Formerly a vibrant campus with about 2,000 students and largely the centerpiece of Beckley, a city of about 17,000 in southern West Virginia, Mountain State University closed its doors for good in January after being stripped of its accreditation by the Higher Learning Commission, a wing of the North Central Association of Colleges and Schools that oversees institutions in 19 states.
“Mountain State University was a thriving institution,” said Carl “Butch” Antolini, editor of The Register-Herald newspaper in Beckley. “There are a lot of very qualified and capable people who were degreed there in all types of different fields. (MSU) went from being fully accredited two years prior to everything blowing up to actually closing down. It was shocking.”
While there are many differences between the situations at MSU — which was a private institution — and DSU, Antolini said people from other institutions in similar circumstances could learn from what happened in Beckley.
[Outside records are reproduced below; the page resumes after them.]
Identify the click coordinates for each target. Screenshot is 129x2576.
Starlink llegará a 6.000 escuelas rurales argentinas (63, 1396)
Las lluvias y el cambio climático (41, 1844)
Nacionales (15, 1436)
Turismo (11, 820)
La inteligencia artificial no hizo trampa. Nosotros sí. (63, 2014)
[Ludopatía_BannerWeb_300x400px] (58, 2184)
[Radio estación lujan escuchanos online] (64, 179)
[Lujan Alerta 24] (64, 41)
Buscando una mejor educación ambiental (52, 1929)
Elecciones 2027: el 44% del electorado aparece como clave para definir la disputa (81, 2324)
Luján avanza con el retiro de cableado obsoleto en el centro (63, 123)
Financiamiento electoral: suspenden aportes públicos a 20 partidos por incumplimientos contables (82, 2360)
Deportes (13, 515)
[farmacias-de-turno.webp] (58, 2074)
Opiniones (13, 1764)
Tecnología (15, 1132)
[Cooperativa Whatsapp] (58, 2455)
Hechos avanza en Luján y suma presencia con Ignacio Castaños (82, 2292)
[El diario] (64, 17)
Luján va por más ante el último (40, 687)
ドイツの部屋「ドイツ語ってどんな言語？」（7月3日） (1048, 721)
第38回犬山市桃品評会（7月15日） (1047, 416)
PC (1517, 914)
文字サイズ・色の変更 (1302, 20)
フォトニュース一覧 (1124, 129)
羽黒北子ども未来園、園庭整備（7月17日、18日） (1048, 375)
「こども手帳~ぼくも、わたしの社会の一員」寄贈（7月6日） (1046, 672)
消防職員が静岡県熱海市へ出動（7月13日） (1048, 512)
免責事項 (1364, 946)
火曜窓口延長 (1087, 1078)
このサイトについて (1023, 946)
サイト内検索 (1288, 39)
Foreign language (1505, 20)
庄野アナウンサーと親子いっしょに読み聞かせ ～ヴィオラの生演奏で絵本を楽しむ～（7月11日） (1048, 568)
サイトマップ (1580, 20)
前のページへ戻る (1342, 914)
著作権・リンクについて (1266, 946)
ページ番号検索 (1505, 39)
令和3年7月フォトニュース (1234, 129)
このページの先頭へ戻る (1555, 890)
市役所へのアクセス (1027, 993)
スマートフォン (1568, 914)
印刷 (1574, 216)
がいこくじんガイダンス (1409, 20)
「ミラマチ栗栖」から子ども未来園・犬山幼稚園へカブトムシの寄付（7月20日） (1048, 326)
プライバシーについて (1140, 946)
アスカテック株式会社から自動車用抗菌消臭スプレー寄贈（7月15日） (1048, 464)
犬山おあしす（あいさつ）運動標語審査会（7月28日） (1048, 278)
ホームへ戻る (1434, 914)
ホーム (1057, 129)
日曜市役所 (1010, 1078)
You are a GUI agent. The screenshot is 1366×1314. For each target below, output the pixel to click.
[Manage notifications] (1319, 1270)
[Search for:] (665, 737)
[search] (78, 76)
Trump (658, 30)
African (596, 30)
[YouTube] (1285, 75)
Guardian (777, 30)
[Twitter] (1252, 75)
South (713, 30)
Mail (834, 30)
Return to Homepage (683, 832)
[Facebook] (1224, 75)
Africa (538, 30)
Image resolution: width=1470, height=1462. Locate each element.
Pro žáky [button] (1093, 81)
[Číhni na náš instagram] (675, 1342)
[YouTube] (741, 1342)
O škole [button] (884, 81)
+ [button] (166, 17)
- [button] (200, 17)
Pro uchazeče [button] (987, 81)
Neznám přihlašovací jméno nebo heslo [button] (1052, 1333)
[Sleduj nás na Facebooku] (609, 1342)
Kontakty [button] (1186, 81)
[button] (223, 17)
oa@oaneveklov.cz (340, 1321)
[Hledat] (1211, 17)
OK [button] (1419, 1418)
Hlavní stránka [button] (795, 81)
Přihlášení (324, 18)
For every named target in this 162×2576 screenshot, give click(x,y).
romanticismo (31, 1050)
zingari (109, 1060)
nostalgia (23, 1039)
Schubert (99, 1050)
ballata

“There were so many innocent people who were negatively affected by this — it was a real shame,” Antolini said. “It really took its toll on our community. We lost 300 good-paying jobs and that institution pumped a lot of money into the economy in our entire region. My advice to the people in Dickinson would be to not take anything for granted. All along, people at MSU were telling us everything would be fine and, in the end, the accreditation did get pulled.”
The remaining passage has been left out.